Icy Lake, a short film and discussion with director and Yale Phd student Wills Glasspiegel

Filmmaker Wills Glasspiegel shows his recent documentary short, Icy Lake, that traces the quirky transit of a “tribal house” dance song from mid 90s New York into the contemporary moment via YouTube. Through Glasspiegel’s film, “Icy Lake” ( the song) becomes a thread that knits together disparate DJ and dance subcultures across time. After the short film, Glasspiegel opens up a discussion about the relationship between his academic projects and his ongoing work as a visual artist and documentarian operating in subcultural spaces across the world.
Wills Glasspiegel received his BA from Yale in 2005 in English and his masters at NYU in Media, Culture and Communications. He is currently a second-year PhD student in African American Studies and American Studies at Yale. As a journalist working in and out of the academy (and as an academic working in and out of the public sector), Glasspiegel produced work on the Nollywood film scene in Nigeria for NPR’s Morning Edition, covered the Chicago footwork story for NPR’s All Things Considered, and produced several hour-long radio documentaries with the support of the National Endowment for the Humanities.

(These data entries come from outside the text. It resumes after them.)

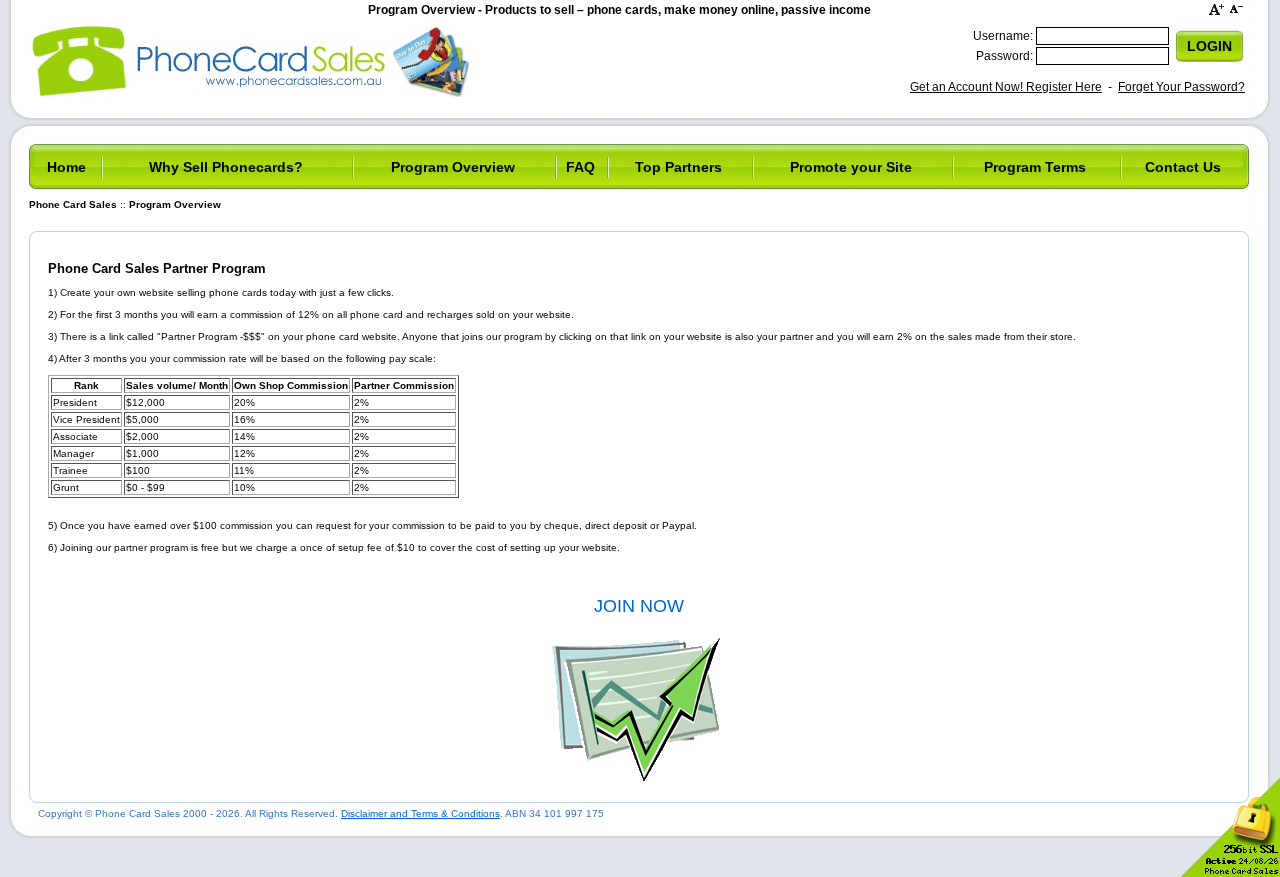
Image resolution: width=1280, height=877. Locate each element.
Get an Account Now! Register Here (1006, 87)
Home (66, 167)
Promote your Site (851, 167)
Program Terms (1035, 167)
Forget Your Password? (1181, 87)
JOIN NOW (639, 606)
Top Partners (678, 167)
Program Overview (453, 167)
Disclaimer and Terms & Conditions (420, 813)
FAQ (580, 167)
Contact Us (1183, 167)
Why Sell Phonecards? (226, 167)
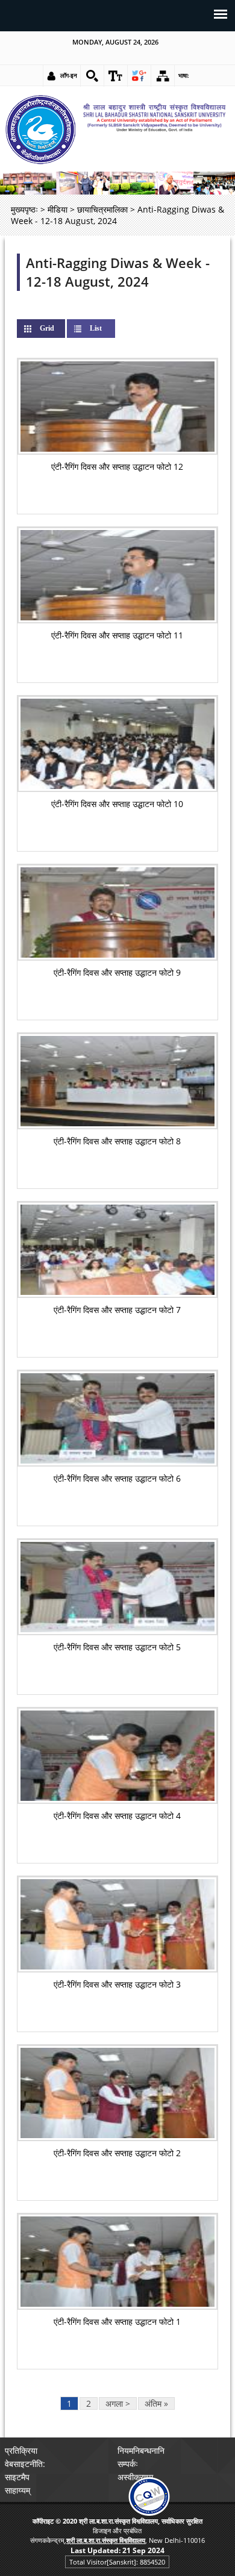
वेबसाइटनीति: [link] (25, 2463)
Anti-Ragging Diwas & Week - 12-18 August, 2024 (118, 272)
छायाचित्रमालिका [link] (102, 209)
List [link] (96, 328)
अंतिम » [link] (156, 2403)
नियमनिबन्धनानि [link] (141, 2450)
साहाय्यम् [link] (17, 2490)
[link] (92, 76)
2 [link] (88, 2403)
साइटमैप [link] (17, 2477)
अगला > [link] (117, 2403)
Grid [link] (57, 328)
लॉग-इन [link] (68, 75)
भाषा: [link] (183, 75)
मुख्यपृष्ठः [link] (24, 209)
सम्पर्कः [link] (128, 2463)
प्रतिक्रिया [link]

Glasspiegel spent the late 2000s developing his interests in the the computerization of African and African diaspora culture, focusing most on the digitization of traditional musics in Sierra Leone (bubu music) and South Africa (Shangaan electro), projects that have led him to the study of footwork in Chicago, Glasspiegel’s hometown.  Glasspiegel’s work at Yale focuses on footwork, a style of black electronic music and dance from Chicago. For a window into the world of Chicago footwork, Glasspiegel’s short documentaryMaking Tracks (2013) is available from VICE: http://thump.vice.com/videos/thump-video/making-tracks-chicago-footwork-pitchfork-boiler-room-battlegroundz

September 23, 2014: Ayesha Ramachandran

From Theatre to Atlas: Cartography as Performance

 In the sixteenth century, collections of maps were frequently described as “theatres of the world”—the first world atlas, compiled by Abraham Ortelius, is called Theatrum orbis terrarum (1570). But by the end of the century, the term had been replaced by a new one: “atlas,” named after Gerhard Mercator’s 1595 Atlas or cosmographic meditations. This talk traces the conceptual shift—in cartographic practice and in the mapmaker’s identity as an author—signaled by the turn from theatre to atlas. But rather than suggesting a movement away from the underlying theatrical metaphor, I argue that the conception of the mapbook as an “atlas” marks a deeper embrace of cartography itself as performance. Mercator’s Atlas identifies the image of the world with a muscular man on its famous title page. But why does a human body become the symbol for a cartographic portrait of the world? What does this conjunction tell us about the literary history of the world atlas as a textual form? Drawing on recent work in the history of cartography and the notion of text as performance, I suggest that mapmaking in the early modern period drew on emerging notions of theatrical space and textual performance even as it influenced the imagination of early modern drama.

 

Ayesha Ramachandran received her BA from Smith College (2001) and her PhD in Renaissance Studies from Yale University (2008). Her research and teaching focus on the literature and culture of the sixteenth and seventeenth centuries, primarily on Europe’s relations with an expanding world. She has just completed a book-length study, “The World-Makers: Global Imagining in Early Modern Europe,” which explores the reshaping of the concept “world” and its implications for theories of modernity across a range of disciplines. She has published articles on Spenser, Lucretius, Tasso, Petrarch, Montaigne and on postcolonial drama. She was awarded a Junior Fellowship at the Harvard Society of Fellows in 2007.